2023 has seen a number of ongoing trends around the public’s trust in media run their course – but individual incidents at the BBC, Fox and more demonstrate the scale of the risk for getting trust wrong. Media Voices’ Chris Sutcliffe further explains…
In the last few Media Moments reports we have bemoaned the lack of progress news publishers have made in regaining the public’s trust. While a lack of belief in an outlet’s mission to protect the public has a negative impact on its ability to generate revenue, it also limits its ability to hold power to account. While growing that trust has been on the agenda of the news industry for years, 2023 has demonstrated there is still considerable work to be done.
The Reuters Institute for the Study of Journalism’s Digital News Report has found that trust in the news has fallen, again. This time the figure has fallen by a further 2 percentage points over the course of the year. Worse, the report states that fall has reversed “the gains made at the height of the Coronavirus pandemic” in many places.
Geographic differences in trust
There is, as expected, significant variance by country. Some of the statistics are, frankly, scary. The Reuters Institute study found that only 19% trust most news “most of the time” in Greece, the lowest figure in the study. In the UK, meanwhile, the overall trust score stands at 33%.
The UK also has wide variance in trust in its individual news outlets. The Sun, for instance, is far and away the least trusted general news source, while the BBC ranked among the highest at the point of the research being undertaken by YouGov.

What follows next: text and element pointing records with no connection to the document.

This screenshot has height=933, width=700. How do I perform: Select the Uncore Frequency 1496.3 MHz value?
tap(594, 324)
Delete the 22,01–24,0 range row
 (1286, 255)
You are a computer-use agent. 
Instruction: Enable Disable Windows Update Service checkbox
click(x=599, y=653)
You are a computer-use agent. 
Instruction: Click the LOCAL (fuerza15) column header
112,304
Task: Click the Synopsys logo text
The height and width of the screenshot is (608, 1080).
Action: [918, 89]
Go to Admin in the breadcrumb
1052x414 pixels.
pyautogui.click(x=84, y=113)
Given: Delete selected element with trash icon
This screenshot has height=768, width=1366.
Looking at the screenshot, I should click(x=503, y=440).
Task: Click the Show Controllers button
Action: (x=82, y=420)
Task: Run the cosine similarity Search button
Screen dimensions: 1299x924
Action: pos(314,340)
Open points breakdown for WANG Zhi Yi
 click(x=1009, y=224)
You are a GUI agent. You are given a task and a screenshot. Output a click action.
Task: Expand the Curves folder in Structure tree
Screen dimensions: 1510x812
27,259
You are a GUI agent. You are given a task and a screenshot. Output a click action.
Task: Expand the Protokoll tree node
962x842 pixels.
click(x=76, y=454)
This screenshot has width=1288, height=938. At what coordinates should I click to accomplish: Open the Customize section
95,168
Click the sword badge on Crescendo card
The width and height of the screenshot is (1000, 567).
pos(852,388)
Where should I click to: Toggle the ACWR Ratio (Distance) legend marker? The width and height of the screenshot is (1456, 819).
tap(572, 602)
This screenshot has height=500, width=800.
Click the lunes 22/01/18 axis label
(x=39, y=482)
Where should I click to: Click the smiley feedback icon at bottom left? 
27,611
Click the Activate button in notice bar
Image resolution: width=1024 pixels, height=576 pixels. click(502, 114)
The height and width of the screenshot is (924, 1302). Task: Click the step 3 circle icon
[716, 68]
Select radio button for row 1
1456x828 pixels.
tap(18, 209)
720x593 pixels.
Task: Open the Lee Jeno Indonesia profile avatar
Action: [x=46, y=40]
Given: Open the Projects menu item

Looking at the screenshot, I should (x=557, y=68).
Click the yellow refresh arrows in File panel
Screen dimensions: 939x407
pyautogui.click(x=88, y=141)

The year has been categorised by some flashpoints around mistrust in individual news outlets, however, which demonstrate the extent to which trust cannot be taken for granted. After the twin incidents of the BBC censuring presenter Gary Lineker for his views and the revelation of chairman Richard Sharp’s ties to the ruling Tory government, the BBC lost its most-trusted crown to rival broadcaster ITV.
Similarly, in the US, 21% of Fox viewers trusted the network less after the revelations in the Dominion lawsuit, during which it was found its presenters and owners were knowingly misleading the public.
It speaks to a landscape in which trust, even in venerable brands, can be lost far more easily than it can be recouped or even maintained. That is especially true when the commercial considerations of a newsbrand are perceived to overtake the need to keep the public informed.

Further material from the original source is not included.